A major blow for business as FBT administration on cars set to skyrocket Melbourne – July 16, 2013: A costly blow is expected to be delivered to both businesses and employees as fringe benefits tax (FBT) administration on cars becomes more cumbersome and tax savings are threatened, according to leading accounting and advisory firm Grant Thornton Australia.
The government has announced this morning that the fringe benefits tax (FBT) statutory formula method is to be abolished for all new contracts entered into from today. This means that only the log book (operating cost) method will continue to be available to calculate fringe benefits tax.
Grant Thornton’s Fringe Benefits Tax specialist, Elizabeth Lucas explains: “The log book method requires an employer to track the costs relating to each car, and to estimate the business use percentage of the car using employee completed log books. FBT is then payable on the private portion of the costs.”
“This is a major additional administrative burden compared to the previous statutory formula method. It will also mean a higher FBT impost for many employers,” says Lucas.
Whilst the extra administration cost has been worthwhile in the past for some employers with very high business car use, the extra administration will now be imposed on all employers, even where it will result in a higher FBT cost.
Speaking in Townsville this morning, Treasurer Chris Bowen said the use of technology such as iPhones means that completing a log book is easier these days. However, Lucas argues that it’s the description of the business reason for the trip where employees traditionally fall down and risk the log book being invalid.
With no valid log book, presumably the full running costs of the car will be subject to FBT. The types of costs required to be tracked for each car include fuel, insurance, registration, servicing, repairs and lease payments. For owned cars, depreciation and an imputed interest amount must be calculated.

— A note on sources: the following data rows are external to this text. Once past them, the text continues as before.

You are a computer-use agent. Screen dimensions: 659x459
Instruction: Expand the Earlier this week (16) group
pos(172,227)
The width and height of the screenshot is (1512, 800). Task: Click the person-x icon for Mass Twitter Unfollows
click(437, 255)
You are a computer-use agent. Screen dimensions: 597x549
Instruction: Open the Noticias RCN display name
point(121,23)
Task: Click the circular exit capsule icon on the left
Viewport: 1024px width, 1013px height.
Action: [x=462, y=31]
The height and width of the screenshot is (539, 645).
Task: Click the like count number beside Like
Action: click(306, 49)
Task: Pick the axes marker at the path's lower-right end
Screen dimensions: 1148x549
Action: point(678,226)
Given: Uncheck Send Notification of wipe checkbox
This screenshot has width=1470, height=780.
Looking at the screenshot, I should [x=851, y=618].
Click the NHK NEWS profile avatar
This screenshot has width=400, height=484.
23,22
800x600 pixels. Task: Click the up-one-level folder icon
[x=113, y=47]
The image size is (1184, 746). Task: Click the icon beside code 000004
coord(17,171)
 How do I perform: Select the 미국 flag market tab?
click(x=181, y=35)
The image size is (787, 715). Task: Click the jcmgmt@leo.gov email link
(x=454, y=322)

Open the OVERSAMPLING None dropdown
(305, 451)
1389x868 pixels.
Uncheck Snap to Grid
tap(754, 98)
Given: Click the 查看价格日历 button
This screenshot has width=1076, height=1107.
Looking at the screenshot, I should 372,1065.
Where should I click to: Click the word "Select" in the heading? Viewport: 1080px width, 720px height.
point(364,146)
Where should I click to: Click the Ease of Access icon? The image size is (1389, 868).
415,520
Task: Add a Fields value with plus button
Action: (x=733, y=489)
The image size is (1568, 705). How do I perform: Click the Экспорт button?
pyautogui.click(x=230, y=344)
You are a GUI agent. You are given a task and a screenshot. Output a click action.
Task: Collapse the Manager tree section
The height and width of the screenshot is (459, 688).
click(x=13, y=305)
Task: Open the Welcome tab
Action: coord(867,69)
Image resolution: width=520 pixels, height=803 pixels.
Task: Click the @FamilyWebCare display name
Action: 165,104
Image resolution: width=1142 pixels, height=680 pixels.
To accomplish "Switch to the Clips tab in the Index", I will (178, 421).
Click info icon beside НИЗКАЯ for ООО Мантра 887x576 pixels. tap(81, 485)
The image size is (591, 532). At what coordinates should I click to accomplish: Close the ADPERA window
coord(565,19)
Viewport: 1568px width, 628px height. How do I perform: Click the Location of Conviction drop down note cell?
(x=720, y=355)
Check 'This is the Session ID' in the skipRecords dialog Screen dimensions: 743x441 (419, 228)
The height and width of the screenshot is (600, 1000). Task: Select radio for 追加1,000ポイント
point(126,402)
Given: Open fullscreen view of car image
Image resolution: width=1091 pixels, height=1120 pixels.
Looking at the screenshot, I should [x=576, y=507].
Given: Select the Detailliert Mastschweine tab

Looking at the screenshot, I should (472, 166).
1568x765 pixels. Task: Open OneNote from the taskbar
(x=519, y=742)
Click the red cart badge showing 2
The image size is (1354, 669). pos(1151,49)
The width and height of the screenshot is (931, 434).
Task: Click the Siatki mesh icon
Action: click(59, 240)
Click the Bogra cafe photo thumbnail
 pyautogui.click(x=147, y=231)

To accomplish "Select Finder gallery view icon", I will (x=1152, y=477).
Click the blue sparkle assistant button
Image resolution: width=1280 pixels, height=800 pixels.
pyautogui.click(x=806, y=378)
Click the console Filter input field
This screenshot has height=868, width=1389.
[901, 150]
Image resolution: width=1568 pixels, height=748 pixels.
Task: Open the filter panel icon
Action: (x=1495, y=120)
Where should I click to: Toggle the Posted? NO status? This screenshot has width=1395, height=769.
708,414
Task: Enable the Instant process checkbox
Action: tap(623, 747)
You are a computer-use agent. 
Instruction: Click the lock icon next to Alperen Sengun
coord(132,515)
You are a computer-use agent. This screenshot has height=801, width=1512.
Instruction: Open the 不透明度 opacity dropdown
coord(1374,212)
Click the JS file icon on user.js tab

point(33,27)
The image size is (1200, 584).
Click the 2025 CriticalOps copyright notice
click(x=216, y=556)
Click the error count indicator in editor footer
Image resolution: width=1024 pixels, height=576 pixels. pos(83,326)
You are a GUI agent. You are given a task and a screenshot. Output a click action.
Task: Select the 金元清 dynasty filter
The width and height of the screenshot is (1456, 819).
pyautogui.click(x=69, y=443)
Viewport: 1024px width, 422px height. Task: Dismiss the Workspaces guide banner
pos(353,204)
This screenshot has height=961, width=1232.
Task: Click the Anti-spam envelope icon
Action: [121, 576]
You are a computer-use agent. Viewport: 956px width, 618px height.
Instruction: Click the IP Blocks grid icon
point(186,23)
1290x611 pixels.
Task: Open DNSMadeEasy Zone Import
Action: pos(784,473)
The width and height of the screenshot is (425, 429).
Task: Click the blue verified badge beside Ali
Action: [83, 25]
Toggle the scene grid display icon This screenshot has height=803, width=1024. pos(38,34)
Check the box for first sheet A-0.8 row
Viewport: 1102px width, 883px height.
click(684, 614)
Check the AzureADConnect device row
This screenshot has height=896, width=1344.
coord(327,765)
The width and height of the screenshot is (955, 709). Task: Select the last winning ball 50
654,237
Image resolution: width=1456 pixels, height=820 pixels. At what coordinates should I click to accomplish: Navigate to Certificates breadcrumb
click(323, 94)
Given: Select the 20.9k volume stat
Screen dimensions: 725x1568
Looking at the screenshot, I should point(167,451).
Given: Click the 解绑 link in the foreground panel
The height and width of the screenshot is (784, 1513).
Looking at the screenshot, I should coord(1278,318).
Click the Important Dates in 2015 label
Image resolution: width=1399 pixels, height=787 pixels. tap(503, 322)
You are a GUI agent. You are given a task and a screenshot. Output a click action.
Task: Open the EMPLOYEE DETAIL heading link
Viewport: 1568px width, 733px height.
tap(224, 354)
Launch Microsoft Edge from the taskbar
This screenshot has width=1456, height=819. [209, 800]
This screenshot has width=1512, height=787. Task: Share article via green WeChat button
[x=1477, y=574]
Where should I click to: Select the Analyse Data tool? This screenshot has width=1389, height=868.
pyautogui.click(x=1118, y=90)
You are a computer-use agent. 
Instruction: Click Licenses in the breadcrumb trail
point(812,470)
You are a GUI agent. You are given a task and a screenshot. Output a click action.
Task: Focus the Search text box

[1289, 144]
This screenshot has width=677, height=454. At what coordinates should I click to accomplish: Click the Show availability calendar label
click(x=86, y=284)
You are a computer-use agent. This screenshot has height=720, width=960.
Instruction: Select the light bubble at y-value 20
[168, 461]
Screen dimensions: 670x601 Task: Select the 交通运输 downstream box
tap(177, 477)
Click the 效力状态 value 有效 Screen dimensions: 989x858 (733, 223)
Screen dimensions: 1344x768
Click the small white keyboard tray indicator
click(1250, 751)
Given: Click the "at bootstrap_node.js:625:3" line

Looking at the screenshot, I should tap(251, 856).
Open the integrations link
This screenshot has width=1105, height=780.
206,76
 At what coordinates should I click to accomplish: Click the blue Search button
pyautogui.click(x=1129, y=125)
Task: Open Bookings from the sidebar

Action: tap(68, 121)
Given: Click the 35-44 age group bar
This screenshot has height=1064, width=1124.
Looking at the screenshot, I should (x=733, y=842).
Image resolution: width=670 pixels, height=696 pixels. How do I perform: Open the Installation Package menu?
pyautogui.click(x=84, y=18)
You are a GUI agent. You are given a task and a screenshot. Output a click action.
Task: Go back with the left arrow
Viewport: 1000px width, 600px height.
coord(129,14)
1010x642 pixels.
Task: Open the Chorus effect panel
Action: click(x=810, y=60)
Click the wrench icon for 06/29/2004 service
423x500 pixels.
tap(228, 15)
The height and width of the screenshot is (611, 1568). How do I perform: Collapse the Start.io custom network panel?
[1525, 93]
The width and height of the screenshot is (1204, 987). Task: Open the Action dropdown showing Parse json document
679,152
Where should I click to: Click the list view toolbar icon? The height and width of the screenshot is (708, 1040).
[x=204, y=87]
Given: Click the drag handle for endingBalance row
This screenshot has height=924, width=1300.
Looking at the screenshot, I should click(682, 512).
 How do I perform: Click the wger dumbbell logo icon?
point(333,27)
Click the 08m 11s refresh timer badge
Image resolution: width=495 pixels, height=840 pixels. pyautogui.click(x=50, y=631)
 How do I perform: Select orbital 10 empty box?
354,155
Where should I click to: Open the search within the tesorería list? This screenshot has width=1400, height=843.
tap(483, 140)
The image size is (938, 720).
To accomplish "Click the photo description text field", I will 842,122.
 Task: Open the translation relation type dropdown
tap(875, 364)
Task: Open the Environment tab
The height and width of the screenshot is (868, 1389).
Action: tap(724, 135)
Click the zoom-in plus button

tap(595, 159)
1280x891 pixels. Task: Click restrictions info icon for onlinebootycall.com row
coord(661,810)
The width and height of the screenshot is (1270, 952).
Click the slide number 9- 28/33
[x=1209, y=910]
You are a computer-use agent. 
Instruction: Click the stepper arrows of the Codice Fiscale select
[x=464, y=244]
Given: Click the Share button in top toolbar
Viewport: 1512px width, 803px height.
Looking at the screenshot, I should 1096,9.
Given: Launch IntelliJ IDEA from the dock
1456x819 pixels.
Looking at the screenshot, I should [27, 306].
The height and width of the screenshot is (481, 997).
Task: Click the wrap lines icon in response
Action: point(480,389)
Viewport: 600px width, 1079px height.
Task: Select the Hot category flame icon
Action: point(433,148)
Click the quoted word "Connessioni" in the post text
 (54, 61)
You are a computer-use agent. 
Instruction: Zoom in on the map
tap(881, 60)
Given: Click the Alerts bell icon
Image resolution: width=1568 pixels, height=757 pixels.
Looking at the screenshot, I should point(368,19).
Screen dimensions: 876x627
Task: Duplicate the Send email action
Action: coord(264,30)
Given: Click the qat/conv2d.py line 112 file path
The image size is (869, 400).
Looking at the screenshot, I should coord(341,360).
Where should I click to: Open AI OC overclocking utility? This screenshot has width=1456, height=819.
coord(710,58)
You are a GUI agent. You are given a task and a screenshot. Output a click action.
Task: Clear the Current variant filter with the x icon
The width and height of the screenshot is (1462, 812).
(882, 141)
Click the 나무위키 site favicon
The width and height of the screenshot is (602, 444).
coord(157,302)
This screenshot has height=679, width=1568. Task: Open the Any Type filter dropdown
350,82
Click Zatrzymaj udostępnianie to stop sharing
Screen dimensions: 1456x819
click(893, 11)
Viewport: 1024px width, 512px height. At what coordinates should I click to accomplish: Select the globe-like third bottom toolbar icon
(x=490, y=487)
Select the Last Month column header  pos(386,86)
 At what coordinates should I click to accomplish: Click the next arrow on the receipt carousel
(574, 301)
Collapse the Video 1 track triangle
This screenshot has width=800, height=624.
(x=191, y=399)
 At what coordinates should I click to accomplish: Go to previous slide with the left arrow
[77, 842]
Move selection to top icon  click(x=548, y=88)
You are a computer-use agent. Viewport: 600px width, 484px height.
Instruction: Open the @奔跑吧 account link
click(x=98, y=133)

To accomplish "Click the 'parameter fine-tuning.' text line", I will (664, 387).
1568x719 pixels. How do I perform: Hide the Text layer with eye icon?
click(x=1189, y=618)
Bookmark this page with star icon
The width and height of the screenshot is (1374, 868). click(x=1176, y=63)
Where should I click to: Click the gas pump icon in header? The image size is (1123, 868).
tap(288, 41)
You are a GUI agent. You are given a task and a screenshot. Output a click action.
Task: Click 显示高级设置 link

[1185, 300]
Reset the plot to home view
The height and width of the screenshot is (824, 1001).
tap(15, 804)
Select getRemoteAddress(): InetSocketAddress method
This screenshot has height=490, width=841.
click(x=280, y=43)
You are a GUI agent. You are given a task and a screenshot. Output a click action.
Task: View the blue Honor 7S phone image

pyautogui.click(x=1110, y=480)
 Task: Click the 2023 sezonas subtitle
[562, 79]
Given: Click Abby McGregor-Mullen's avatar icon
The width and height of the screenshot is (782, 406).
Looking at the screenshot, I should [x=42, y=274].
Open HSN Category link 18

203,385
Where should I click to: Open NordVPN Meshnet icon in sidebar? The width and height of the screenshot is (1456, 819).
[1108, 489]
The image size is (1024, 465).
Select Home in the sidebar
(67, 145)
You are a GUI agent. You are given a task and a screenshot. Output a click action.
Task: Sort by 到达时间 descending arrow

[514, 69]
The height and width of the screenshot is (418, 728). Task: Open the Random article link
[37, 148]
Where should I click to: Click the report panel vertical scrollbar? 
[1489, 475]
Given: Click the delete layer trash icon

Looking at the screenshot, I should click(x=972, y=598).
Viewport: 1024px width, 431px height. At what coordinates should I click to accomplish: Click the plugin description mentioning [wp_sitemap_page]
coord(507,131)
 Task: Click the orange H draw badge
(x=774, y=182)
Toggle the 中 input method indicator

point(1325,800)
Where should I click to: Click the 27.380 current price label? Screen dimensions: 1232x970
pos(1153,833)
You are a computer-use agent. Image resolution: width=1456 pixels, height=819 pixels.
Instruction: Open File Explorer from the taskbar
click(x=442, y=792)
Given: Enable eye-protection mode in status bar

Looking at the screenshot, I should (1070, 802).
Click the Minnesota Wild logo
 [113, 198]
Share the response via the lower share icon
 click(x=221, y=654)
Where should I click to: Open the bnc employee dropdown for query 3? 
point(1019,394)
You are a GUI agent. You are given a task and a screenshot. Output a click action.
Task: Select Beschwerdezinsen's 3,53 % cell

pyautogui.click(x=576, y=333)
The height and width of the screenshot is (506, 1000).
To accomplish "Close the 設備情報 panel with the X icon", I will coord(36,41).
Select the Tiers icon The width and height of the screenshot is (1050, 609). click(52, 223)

“A particular difficulty is likely to arise for car dealers in determining the taxable value of their demonstration stock cars – both in relation to the costs related to the cars and the maintenance of appropriate log books,” says Lucas.
Employees who salary package cars will also be severely impacted. The tax savings from packaging cars have traditionally come through use of the statutory formula method. These savings will be eliminated, with potentially only minimal tax savings available from GST credits or associate lease cars.
“Legislation for these changes will obviously need to be passed before they become effective. However, with the government announcing today as the effective date for the changes, this puts all new car salary packaging arrangements on indefinite hold,” explains Lucas.